The big winners in Colorado are the most profitable players in health care: the middlemen that The Economist magazine recently labeled “big health” — not pharmaceutical manufacturers but insurers and pharmacy benefit managers “sitting between patients and their treatments.”

If patient affordability is truly the goal, then Colorado should change the rules to limit the out-of-pocket payments that insurers require. The Inflation Reduction Act did that. It set an out-of-pocket cap of $2,000 a year for Medicare recipients. But, the Affordable Care Act has an annual limit of $9,100 for Americans with commercial plans.
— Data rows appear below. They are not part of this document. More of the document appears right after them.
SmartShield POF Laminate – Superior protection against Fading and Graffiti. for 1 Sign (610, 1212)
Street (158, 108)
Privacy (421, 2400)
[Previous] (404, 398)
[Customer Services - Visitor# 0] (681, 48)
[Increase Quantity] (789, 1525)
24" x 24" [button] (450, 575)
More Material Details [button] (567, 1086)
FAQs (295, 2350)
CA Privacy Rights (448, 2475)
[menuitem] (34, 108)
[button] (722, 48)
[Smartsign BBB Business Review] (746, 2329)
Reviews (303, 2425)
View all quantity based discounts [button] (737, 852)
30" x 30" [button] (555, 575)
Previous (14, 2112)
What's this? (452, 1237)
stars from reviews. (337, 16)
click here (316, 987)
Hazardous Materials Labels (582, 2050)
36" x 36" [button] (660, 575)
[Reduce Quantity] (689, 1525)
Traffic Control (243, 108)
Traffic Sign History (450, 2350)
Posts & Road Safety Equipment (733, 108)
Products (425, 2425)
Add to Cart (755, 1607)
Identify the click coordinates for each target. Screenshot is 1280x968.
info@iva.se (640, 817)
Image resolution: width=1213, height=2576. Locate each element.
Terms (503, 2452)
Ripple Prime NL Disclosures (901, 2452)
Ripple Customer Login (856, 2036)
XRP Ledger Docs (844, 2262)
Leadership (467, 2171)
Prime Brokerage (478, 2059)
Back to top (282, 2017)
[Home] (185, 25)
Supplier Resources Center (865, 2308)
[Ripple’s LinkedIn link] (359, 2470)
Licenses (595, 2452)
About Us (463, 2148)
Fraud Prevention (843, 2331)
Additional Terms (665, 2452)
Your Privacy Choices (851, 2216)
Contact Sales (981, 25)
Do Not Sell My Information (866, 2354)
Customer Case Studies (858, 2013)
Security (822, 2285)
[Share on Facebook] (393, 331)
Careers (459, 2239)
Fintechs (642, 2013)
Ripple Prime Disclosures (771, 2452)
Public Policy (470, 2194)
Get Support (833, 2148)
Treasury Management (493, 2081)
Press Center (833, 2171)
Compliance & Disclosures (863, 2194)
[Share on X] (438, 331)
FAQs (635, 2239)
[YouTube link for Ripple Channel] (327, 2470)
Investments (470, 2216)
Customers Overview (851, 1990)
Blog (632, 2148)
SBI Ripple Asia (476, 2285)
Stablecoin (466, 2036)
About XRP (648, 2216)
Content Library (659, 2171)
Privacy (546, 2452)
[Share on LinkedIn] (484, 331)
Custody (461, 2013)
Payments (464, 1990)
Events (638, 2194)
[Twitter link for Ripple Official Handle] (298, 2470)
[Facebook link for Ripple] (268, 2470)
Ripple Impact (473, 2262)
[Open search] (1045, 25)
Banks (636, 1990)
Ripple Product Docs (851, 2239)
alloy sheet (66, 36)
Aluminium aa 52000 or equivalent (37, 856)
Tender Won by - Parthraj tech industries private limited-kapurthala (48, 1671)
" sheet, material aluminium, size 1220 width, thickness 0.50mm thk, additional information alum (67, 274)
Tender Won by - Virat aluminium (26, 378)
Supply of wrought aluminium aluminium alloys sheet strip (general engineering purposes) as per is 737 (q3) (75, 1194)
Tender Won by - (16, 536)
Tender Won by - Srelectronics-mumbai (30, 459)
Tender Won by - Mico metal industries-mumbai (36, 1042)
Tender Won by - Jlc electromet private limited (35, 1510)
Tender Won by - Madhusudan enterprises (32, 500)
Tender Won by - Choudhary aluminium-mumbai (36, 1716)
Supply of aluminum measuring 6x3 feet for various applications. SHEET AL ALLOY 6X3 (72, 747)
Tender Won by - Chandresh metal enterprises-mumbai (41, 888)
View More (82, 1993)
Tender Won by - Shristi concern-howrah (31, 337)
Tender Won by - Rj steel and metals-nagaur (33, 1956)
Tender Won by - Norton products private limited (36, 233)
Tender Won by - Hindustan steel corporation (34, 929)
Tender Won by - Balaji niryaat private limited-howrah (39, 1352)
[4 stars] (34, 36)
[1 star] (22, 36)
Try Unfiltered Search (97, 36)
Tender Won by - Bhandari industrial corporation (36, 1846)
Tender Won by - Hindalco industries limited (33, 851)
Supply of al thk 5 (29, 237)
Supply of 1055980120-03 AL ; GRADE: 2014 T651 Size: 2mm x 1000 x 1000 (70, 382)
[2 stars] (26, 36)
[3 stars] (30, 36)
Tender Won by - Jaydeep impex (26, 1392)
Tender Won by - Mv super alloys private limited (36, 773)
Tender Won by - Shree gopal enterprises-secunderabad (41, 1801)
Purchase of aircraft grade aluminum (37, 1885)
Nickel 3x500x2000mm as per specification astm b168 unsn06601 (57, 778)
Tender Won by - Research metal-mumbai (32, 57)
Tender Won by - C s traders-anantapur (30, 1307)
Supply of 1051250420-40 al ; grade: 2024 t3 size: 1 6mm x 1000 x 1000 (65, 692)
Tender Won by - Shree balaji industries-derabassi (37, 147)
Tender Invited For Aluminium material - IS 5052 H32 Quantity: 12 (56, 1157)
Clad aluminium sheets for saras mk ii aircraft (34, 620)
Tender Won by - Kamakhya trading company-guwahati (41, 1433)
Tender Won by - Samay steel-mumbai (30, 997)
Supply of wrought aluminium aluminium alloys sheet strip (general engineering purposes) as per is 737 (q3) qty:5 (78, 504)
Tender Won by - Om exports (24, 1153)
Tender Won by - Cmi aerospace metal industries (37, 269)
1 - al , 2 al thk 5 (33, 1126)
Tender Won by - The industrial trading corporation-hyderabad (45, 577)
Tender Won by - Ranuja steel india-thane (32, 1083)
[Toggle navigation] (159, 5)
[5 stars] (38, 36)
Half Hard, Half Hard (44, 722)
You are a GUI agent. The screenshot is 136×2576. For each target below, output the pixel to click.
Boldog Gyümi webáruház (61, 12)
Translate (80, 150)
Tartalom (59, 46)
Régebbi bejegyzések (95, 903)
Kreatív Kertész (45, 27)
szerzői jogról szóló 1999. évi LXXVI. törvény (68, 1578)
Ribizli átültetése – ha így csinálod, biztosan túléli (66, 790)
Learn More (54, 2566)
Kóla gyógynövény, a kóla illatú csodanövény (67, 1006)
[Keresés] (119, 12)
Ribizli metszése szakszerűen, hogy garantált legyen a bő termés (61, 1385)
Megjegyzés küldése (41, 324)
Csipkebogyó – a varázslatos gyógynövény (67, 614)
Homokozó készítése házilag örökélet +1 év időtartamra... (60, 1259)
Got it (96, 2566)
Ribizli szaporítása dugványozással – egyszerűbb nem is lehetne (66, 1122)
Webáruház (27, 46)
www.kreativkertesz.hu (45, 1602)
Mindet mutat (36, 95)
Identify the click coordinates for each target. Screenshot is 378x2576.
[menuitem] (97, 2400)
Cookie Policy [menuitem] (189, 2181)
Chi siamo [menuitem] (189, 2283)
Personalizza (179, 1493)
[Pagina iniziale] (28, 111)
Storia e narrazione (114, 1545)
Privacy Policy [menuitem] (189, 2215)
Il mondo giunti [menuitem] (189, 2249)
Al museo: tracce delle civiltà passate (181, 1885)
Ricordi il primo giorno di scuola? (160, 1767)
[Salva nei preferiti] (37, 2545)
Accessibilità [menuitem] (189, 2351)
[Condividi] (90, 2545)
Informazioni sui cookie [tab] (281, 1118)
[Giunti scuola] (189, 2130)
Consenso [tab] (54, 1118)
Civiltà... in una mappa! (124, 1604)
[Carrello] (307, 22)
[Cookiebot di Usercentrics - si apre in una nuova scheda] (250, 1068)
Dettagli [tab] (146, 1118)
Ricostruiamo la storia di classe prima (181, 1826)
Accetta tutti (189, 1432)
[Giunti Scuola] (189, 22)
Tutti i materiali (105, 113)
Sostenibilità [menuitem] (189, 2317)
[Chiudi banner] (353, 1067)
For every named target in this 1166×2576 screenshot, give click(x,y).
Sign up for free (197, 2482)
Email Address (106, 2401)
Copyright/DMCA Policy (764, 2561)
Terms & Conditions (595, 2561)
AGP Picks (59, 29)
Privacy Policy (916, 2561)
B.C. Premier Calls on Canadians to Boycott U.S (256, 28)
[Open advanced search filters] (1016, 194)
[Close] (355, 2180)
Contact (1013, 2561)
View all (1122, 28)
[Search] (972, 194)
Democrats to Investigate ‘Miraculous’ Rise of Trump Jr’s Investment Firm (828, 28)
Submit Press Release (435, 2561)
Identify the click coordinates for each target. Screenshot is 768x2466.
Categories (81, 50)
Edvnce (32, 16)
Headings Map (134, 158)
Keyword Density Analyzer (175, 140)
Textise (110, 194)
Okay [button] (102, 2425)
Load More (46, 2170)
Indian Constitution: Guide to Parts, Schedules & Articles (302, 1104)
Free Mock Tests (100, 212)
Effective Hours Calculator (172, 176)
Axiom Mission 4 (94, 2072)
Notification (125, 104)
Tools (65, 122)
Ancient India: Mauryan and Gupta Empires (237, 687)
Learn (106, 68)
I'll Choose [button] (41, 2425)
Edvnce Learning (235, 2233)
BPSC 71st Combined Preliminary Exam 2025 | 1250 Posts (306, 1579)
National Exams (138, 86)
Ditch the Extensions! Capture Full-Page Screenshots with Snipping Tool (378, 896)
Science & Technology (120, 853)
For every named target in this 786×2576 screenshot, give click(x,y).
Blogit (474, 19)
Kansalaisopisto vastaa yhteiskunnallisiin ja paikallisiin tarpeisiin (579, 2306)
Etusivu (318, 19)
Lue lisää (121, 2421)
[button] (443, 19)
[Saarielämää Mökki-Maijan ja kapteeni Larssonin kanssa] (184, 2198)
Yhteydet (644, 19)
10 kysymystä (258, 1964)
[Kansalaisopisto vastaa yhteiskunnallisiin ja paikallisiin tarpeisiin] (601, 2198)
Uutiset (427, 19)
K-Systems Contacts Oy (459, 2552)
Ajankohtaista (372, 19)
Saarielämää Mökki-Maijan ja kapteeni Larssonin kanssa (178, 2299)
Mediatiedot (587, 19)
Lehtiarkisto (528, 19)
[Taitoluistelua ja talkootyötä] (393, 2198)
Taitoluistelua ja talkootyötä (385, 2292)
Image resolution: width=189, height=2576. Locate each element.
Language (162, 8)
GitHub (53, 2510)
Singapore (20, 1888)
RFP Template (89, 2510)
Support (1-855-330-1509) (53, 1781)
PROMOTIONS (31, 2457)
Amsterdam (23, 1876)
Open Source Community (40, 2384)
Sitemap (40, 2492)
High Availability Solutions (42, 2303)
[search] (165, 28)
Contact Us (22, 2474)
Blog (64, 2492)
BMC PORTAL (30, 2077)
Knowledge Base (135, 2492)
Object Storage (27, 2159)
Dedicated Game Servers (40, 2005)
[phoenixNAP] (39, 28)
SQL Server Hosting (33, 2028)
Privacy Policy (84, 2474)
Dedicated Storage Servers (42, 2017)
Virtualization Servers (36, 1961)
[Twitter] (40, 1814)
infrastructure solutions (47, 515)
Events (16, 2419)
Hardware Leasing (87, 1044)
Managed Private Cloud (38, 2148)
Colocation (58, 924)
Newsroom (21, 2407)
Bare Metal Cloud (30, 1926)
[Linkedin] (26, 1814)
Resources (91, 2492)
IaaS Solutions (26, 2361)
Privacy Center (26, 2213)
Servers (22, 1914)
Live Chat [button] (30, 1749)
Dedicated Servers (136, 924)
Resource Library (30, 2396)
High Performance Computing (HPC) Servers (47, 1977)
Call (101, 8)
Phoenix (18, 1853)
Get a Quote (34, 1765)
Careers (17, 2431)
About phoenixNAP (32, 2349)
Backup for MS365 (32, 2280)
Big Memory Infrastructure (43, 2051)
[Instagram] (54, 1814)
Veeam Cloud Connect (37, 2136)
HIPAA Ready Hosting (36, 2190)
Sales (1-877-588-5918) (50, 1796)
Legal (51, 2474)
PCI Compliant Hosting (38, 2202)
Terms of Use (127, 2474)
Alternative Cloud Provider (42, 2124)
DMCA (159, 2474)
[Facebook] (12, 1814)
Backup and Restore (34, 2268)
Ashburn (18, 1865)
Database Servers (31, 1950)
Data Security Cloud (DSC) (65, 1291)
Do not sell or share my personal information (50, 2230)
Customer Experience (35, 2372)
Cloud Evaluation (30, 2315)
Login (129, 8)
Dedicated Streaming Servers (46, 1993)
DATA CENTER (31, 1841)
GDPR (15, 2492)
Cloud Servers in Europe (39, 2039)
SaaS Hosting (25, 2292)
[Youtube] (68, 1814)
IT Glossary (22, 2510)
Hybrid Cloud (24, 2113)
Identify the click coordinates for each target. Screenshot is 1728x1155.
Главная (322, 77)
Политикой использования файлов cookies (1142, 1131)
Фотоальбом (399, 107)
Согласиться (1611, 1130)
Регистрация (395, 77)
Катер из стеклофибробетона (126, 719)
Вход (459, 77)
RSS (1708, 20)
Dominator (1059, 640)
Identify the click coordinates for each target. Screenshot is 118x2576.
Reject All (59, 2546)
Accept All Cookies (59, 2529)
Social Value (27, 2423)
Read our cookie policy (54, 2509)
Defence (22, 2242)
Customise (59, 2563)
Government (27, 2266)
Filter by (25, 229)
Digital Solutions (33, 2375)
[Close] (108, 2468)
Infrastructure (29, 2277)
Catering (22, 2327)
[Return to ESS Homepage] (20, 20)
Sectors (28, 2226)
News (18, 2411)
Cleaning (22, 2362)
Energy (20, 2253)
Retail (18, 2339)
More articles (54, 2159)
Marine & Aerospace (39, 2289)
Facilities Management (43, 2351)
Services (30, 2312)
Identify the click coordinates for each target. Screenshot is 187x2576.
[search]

Congress — or, better yet, moral suasion — could force insurance companies to lower that cap and require them to cut co-pays and coinsurance for patients who need specialty medicines for HIV, cancer and other serious conditions.

By contrast, the Colorado PDAB and other boards take an approach that may appear attractive to politicians in the short term, but blowback is inevitable. The public will soon realize that insurers, not patients, are the winners when governments, not doctors, determine who will get the best medicine.

James K. Glassman, a visiting fellow at the American Enterprise Institute, was undersecretary of state for public diplomacy and public affairs in 2008-09. He wrote this for InsideSources.com.